CEO Daksh Gupta told Business Weekly the company has £150 million of liquidity, remains highly cash generative despite the backdrop of the coronavirus pandemic and believes it is well placed to add to its portfolio of prime dealerships.

The cash runway remains highly visible and prosperous through to 2023, staff are steadily returning from the virus lockdown and both demand and waiting lists are running hot.

When the company posted its unaudited interim results for the six months to June 30 on Tuesday the share price rose 3.20 per cent despite the lack of a dividend. 

Also, the London Stock Exchange chat wire where shareholders are never frightened to hold back, was unanimously positive about medium and long-term prospects for the business.

Gupta said that with the group’s excellent brand partner relationships, strong balance sheet, recently renewed £120m revolving credit facility, depth of management team and highly engaged colleagues, MMH believed it was well placed to capitalise on value accretive growth opportunities.

“Acquisitions have got to  be right, not just strategically but they also have to make financial sense,” Gupta said. “Since I arrived we have bought and sold 161 businesses so we are getting the hang of it now. 

“The really encouraging factor from the latest results is that we continue to trade ahead of the market – we have been so time and time again – and we are sufficiently confident to state that we will turn the reported loss reported today into break-even.

“With so many car producers’ factories closed from the March lockdown, we have continued to use technology to show people used and new cars online and we have built substantial pent-up demand.
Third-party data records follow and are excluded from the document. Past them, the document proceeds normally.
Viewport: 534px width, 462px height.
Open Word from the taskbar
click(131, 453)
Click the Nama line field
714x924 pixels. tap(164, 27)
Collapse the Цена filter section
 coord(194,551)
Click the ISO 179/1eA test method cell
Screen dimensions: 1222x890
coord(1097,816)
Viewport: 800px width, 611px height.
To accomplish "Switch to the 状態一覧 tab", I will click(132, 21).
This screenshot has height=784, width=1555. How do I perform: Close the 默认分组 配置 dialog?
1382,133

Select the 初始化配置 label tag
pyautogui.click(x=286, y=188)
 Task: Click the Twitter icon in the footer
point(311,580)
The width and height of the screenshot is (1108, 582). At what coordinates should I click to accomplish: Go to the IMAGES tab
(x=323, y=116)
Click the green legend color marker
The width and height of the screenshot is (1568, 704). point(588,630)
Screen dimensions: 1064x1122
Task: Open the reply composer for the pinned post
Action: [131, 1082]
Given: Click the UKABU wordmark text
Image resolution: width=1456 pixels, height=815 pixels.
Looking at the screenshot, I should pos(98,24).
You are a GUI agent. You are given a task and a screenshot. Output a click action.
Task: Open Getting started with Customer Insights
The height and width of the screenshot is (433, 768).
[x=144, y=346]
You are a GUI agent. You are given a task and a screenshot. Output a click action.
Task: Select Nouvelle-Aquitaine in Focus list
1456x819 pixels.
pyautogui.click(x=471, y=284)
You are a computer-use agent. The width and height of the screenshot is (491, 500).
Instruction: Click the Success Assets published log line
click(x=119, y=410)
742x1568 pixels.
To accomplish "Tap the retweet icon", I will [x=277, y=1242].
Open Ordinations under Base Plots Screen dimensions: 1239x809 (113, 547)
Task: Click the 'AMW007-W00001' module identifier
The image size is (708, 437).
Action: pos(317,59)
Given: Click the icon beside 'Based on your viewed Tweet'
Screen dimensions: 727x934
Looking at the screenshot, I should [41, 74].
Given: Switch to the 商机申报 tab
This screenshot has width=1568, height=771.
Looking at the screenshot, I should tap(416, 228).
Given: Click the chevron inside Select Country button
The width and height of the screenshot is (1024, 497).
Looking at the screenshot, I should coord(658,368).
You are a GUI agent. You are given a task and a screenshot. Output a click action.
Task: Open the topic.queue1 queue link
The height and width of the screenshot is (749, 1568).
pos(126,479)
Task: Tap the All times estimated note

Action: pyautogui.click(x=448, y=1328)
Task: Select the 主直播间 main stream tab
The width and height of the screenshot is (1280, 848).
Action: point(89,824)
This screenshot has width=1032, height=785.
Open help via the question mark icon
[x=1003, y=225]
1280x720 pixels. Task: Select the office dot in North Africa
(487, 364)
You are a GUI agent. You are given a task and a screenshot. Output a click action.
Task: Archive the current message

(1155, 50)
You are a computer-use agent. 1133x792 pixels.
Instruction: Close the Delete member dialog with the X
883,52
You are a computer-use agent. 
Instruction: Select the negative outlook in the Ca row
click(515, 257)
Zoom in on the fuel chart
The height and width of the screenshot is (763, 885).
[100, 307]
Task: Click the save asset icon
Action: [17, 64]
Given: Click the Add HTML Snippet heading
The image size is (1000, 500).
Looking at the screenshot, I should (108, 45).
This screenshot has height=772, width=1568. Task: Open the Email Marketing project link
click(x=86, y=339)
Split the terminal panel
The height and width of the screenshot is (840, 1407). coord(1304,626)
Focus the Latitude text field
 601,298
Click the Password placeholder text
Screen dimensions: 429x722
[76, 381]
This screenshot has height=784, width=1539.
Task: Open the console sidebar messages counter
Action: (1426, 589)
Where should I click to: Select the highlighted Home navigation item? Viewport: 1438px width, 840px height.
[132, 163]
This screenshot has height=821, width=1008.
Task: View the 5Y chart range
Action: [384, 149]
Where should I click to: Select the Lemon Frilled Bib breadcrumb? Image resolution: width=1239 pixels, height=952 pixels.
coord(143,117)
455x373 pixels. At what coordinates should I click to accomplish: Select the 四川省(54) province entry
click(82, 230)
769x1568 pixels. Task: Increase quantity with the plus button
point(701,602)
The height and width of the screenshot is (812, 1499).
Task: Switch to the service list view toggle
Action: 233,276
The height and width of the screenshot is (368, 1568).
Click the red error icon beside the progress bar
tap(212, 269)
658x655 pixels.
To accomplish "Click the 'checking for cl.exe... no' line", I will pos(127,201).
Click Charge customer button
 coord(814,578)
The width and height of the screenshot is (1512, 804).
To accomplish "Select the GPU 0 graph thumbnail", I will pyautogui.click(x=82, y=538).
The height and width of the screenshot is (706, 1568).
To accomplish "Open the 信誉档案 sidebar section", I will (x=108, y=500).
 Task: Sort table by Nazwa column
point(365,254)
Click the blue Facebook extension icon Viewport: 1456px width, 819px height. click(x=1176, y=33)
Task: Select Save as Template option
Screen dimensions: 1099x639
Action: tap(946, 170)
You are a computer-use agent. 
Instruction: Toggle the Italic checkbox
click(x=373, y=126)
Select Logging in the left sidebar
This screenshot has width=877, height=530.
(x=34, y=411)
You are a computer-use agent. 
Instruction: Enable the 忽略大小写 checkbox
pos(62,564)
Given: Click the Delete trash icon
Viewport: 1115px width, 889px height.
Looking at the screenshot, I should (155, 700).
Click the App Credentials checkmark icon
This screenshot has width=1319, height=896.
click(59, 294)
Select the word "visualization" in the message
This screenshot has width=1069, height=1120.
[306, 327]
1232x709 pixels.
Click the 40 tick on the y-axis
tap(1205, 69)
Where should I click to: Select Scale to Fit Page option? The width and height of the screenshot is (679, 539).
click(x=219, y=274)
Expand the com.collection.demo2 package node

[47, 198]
We have continued to provide unparalleled customer support.”

For the record, H1 revenue was down to £859.3m from £1.183 billion in the first half of 2019 – purely because of COVID-19. The 2019 H1 profit of £14.8m turned to a £10.7m loss this time. The company’s net assets were barely eroded.

Gupta reports highly encouraging sales since June 1 and expects these to continue. “Despite the significant challenges presented by COVID-19, the group has delivered a resilient first half performance and once again outperformed the market.

“Since full reopening under COVID-19 secure guidelines on June 1, trading has been robust and our important Q3 order take is encouraging.

“The impact of COVID-19 will accelerate the rationalisation and consolidation of the UK franchise dealer network. 

“With the group’s excellent brand partner relationships, strong balance sheet, recently renewed £120m revolving credit facility, depth of management team and highly engaged colleagues, the group believes it is well placed to capitalise on value accretive growth opportunities and is therefore well placed to deliver long-term shareholder value.”